Les premières notes de « Noor-E-Khuda », extrait de la bande originale de « My name is Khan », éclairent la salle du J&J Auditorium de Phoenix  samedi soir telle une lumière céleste descendue sur son public conquis. Gorges nouées, coeurs serrés et palpitants, les fans d’Adnan Sami se repaissent à son timbre si particulier… Le héros de cette soirée unique semble communier elfes, anges ou djinns, distillant leur grâce à l’appel du chanteur habité. Tout le talent de l’artiste réside justement dans la puissance de cette voix à la chaleur et la mélancolie conjuguées. Son premier et unique concert le samedi 7 à Phoenix, à l’initiative d’Imageworks, restera scotché à jamais dans les coeurs et les tympans.
Artiste hors normes et apprécié davantage pour ses compositions en dehors du circuit bollywoodien bien qu’il compte un grand nombre de succès sur ce plan, Adnan Sami bénéficie de cette capacité rare de pouvoir par le biais de sa simple voix transcender l’espace, de faire tomber toutes les barrières, tangibles ou imaginaires.
L’artiste s’approprie cet espace. L’habite. Le transforme en instrument de ses joies et de ses peines, de sa passion qu’il communique à ceux et celles qui sont venus l’écouter. De l’éthéré Sun zara du film Lucky, Kabhi to nazar milao, où le temps est suspendu, les remarquables Meri yaad ou Teri baahon mein, l’indémodable Bheegi bheegi raton mein, qui donne des frissons et sans oublier certainement cet hymne à l’amour de tous les romantiques qu’est Tera chehra, en passant par ses tubes tels Mehbooba mehbooba tiré de la bande originale d’Ajnabee ou Salaam-E-Ishq du film éponyme, Adnan Sami a embrasé les coeurs qui ne demandaient qu’à l’être samedi au J&J Auditorium de Phoenix.

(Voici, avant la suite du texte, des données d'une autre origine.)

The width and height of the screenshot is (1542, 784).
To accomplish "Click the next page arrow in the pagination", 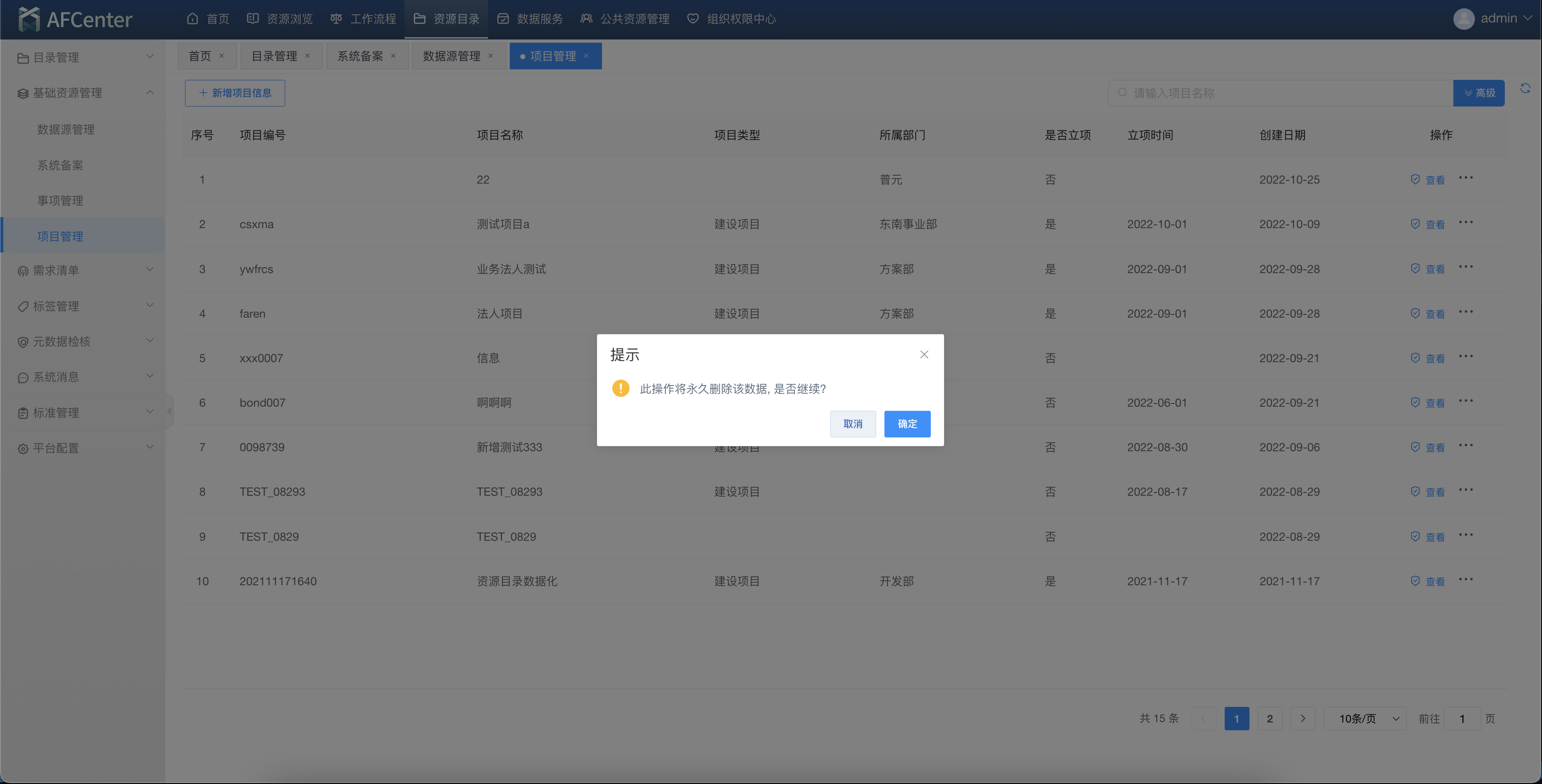I will 1303,718.
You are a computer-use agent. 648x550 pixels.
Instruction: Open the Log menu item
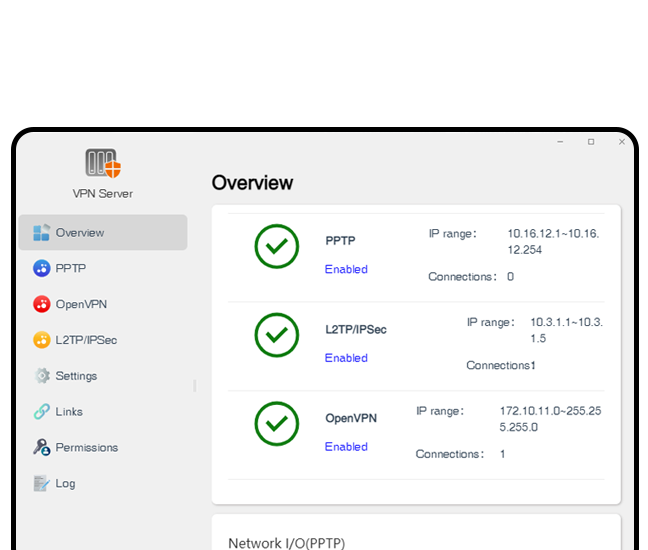pyautogui.click(x=65, y=484)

Au rythme de ses morceaux, le chanteur – connu aussi comme un des pianistes virtuoses du continent asiatique – a presque essoufflé son assistance, l’amenant quasiment à le supplier de reprendre son classique Lift Kara De, chanson qui l’a propulsé dans la cour des grands et unique bijou qui manquait alors à l’écrin. Il était presque minuit et le show a commencé vers 21 heures… Et c’est avec une version endiablée de Lift kara de, devant une salle debout l’applaudissant à tout rompre et reprenant avec lui chaque parole, que l’artiste boucle la boucle.
Rarement a-t-on vu d’artiste de Bollywood ou d’ailleurs enflammer une salle comble, et ce dès les premières notes de son concert. Adnan Sami, lui, l’a fait ! Dès qu’il entame Mehbooba, Mehbooba, ouvrant le bal, la salle reprend avec lui en choeur le refrain. Le concert a déjà atteint son apogée ! Cela ne peut qu’augurer de très bons moments pour un concert marathon, annoncé sur plus de deux heures ! Et pour cause…

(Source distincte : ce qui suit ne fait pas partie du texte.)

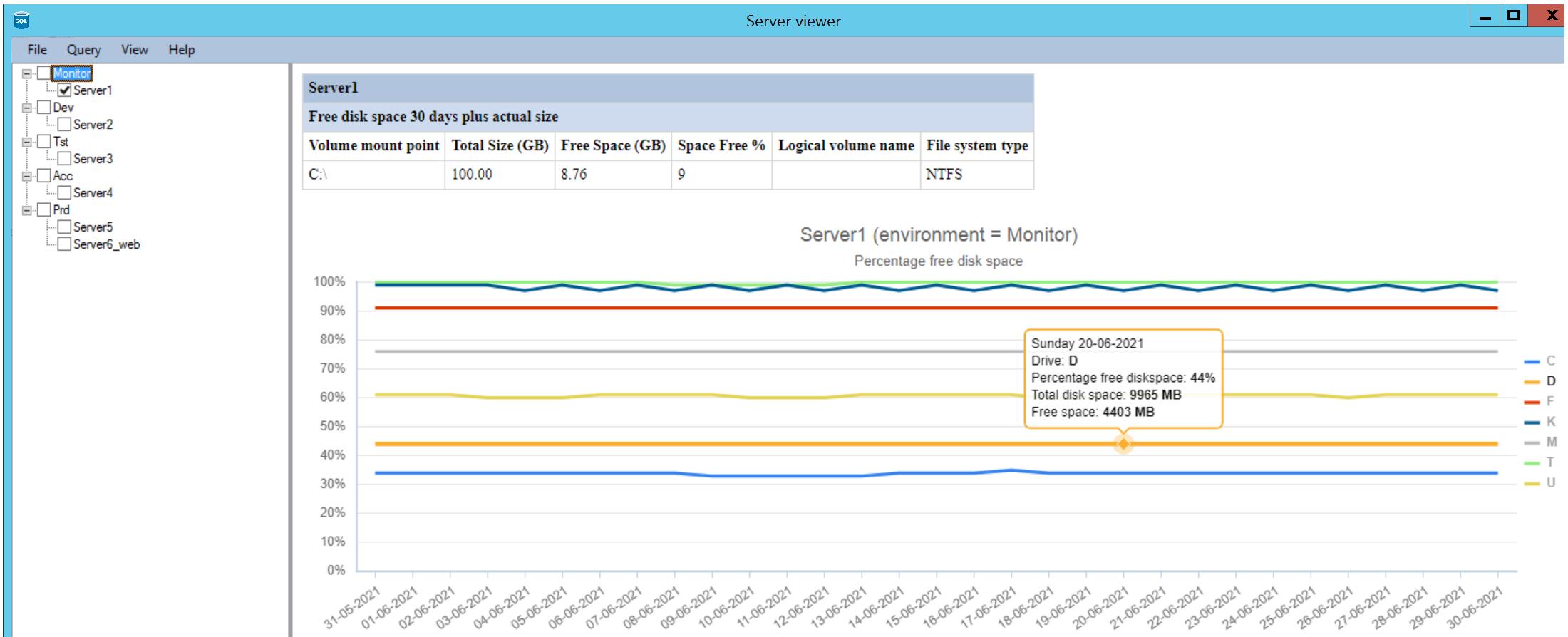Collapse the Dev tree group
Viewport: 1568px width, 637px height.
click(27, 108)
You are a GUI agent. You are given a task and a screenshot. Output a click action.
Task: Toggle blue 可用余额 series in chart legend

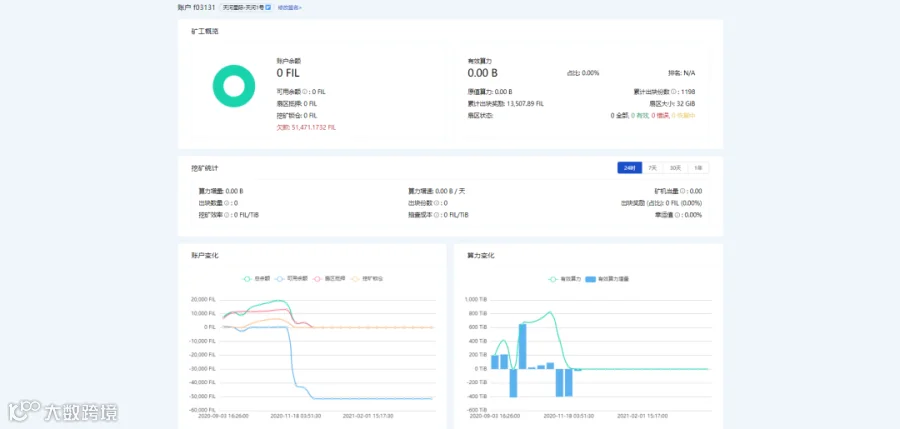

Le dialogue entre l’artiste et ses fans s’installe sans autres fioritures. Et Adnan Sami n’est pas de ceux qui sont avares de propos, blagues, réflexions philosophiques ou spirituelles. Le chanteur n’hésite pas non plus à pratiquer même l’autodérision en évoquant un sujet certes délicat : le surpoids dont il était affligé à une certaine époque et qui menaçait sa vie. Sami tourne cela en vécu et tantôt blagueur, tantôt sérieux, explique surtout qu’il a surmonté ces épreuves « grâce à vous, l’amour que vous tous me donnez… »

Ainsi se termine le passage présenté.